Paris, le 20 octobre 1865

Mon cher Alexandre,

La nouvelle de la mort de mon pauvre frère t'est sans doute déjà parvenue et je ne doute pas qu'elle ne t'ait profondément peinée.

Bentivoglio venait d'arriver à la Branchoire avec sa femme pour se reposer des fatigues de Smyrne et il a assisté aux derniers jours de Rodolphe. Taddea a assez bien supporté cette nouvelle épreuve bien cruelle pour elle ; car mon frère lui avait servi de père comme tu le sais. Bentivoglio va retourner à son poste au mois de novembre il te demande à corps et à cris ; il m'a supplié de faire ajourner la nomination de l'élève consul remplaçant Monsieur Roustan, jusqu'à ce que j'ai reçu ta réponse à la présente lettre. Tu me dis que tu es dans les meilleurs termes avec ton chef ; dès lors je ne vois pas de bien bonnes raisons de te faire quitter Beyrouth, avant le printemps prochain, époque à laquelle tu viendras passer quelques mois avec nous.
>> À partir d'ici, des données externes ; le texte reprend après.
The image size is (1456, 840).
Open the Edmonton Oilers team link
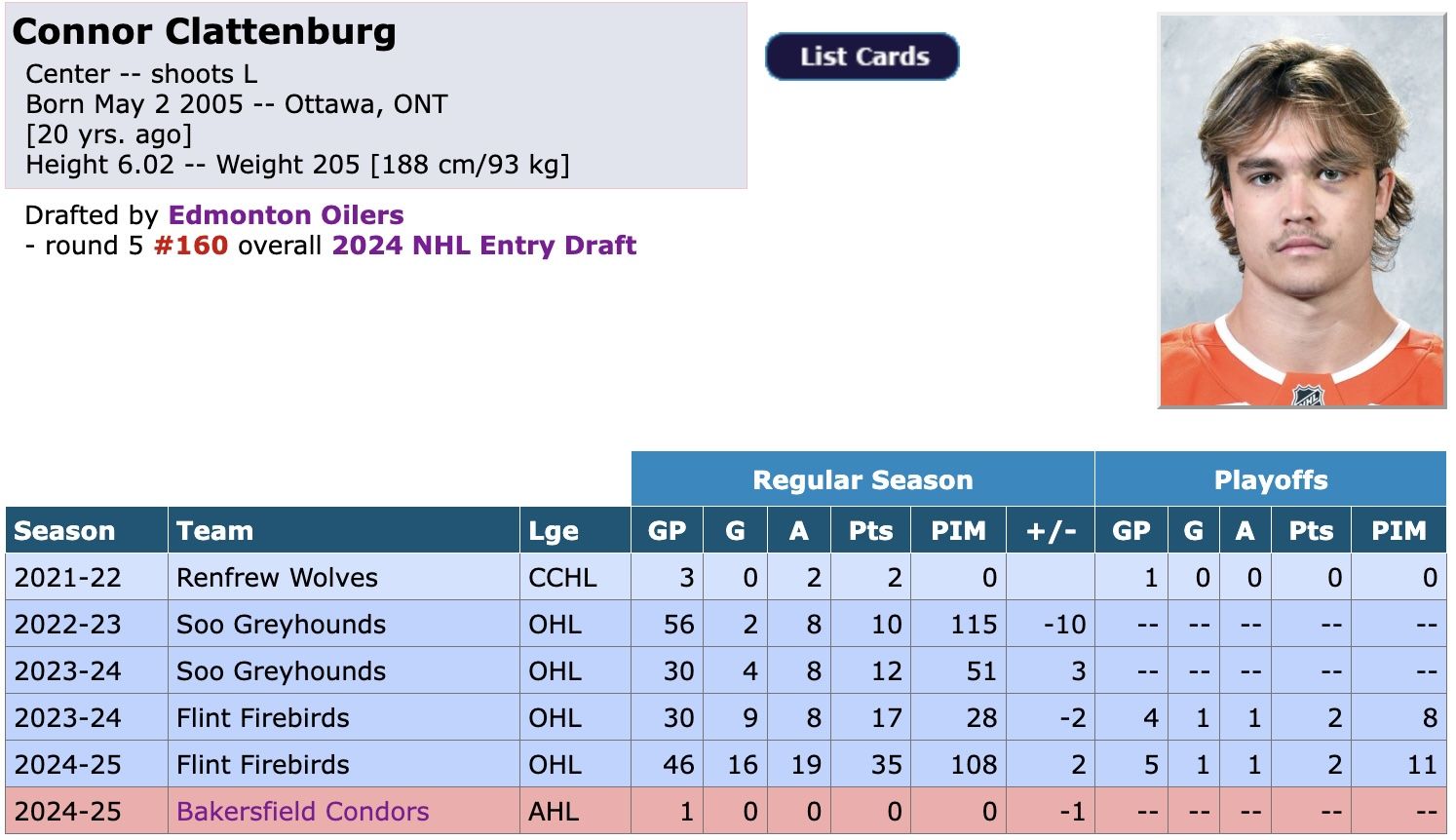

Cependant si tu avais un grand désir d'être nommé dès à présent à Smyrne comme après tout, je n'y verrais pas de grands inconvénients pour ta carrière, je ne m'y refuserais pas. Décide donc toi-même et réponds-moi au plus vite ; car on ne peut pas ajourner longtemps encore la nomination d'un élève consul à Smyrne. Pèse dans ta raison le pour et le contre, quant à moi, l'argument qui me paraîtrait décisif, ce serait de savoir lequel des deux climats, celui de Smyrne ou de Beyrouth, convient le mieux à ta santé ; ce n'est pas au moins que je m'inquiète de ta santé, en aucune façon. Mais comme tu m'écris que tu as constamment mal à l'estomac il se pourrait que le climat de Beyrouth ne te convienne pas autant que je l'avais espéré.

Adieu mon cher Alexandre je t'embrasse de tout coeur.